WHAT THE TASK ASKS - As the output, give exactly the lines that run from the one with "The height and" through the end of the records below, and omit pictures.

SUPPLIED INFORMATION -
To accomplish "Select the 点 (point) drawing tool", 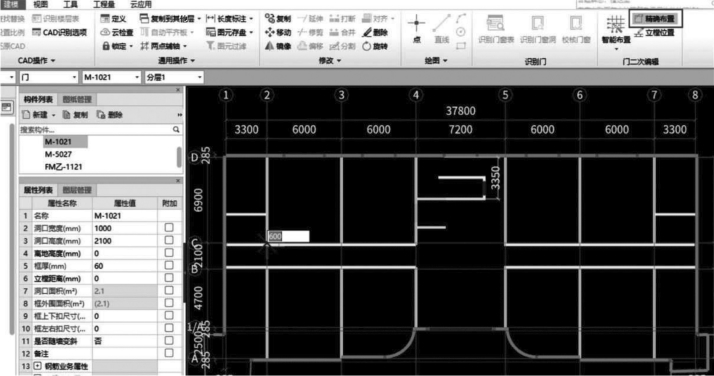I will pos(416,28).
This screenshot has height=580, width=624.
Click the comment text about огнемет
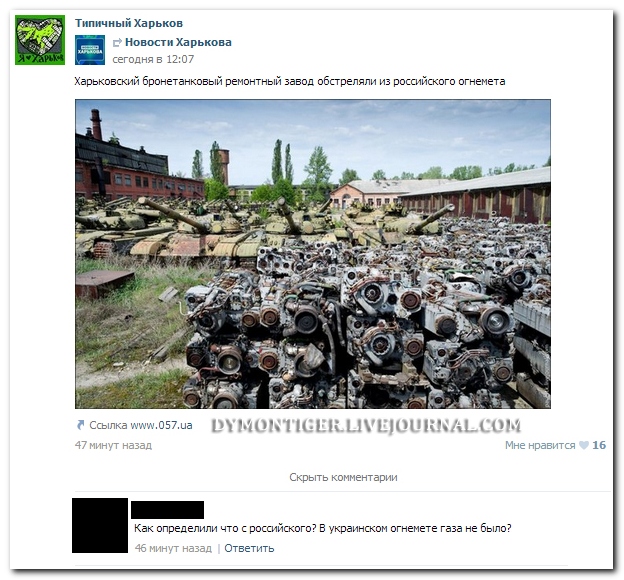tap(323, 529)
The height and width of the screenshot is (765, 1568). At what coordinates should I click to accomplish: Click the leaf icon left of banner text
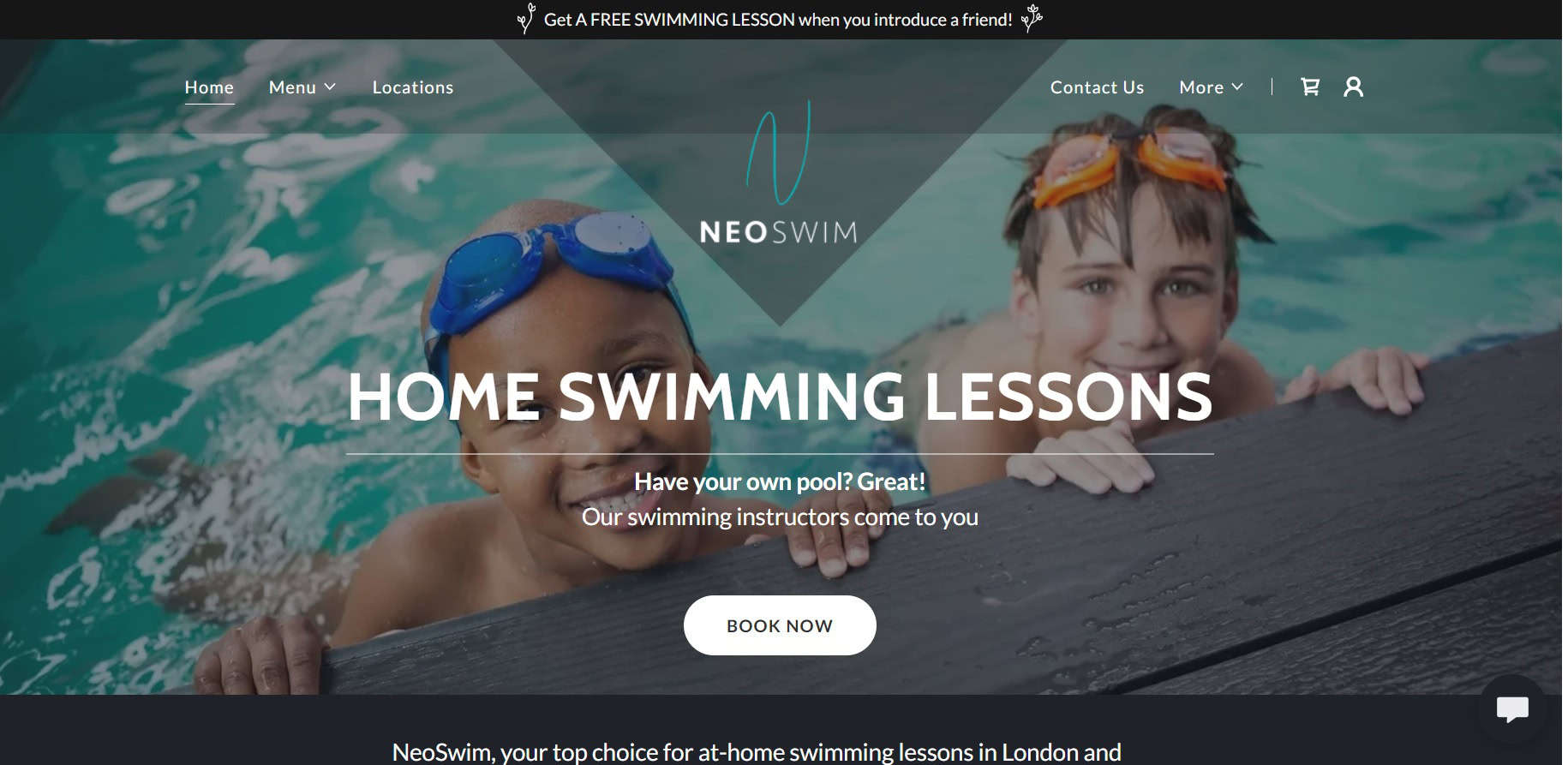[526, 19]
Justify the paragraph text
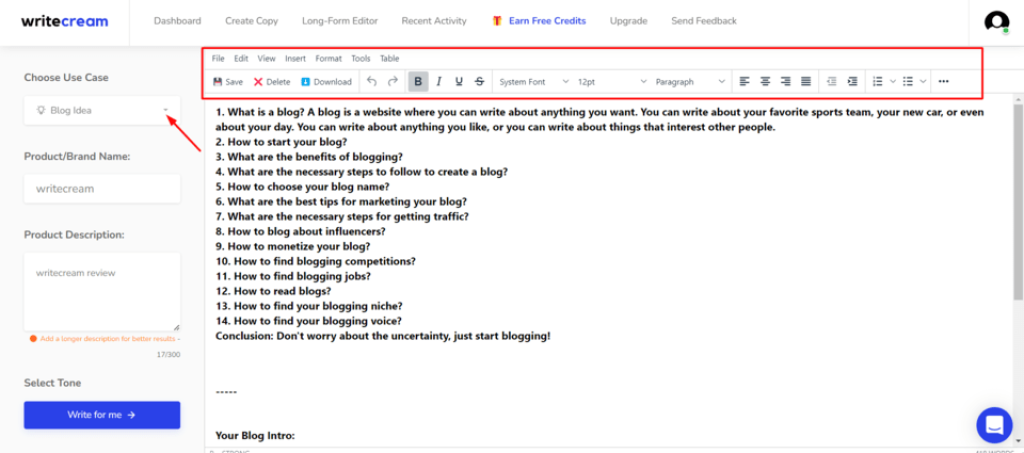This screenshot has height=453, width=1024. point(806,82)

EXPECTED ANSWER -
The height and width of the screenshot is (765, 1568). At what coordinates should I click to accomplish: Click the leaf icon left of banner text
[526, 19]
Justify the paragraph text
This screenshot has height=453, width=1024. point(806,82)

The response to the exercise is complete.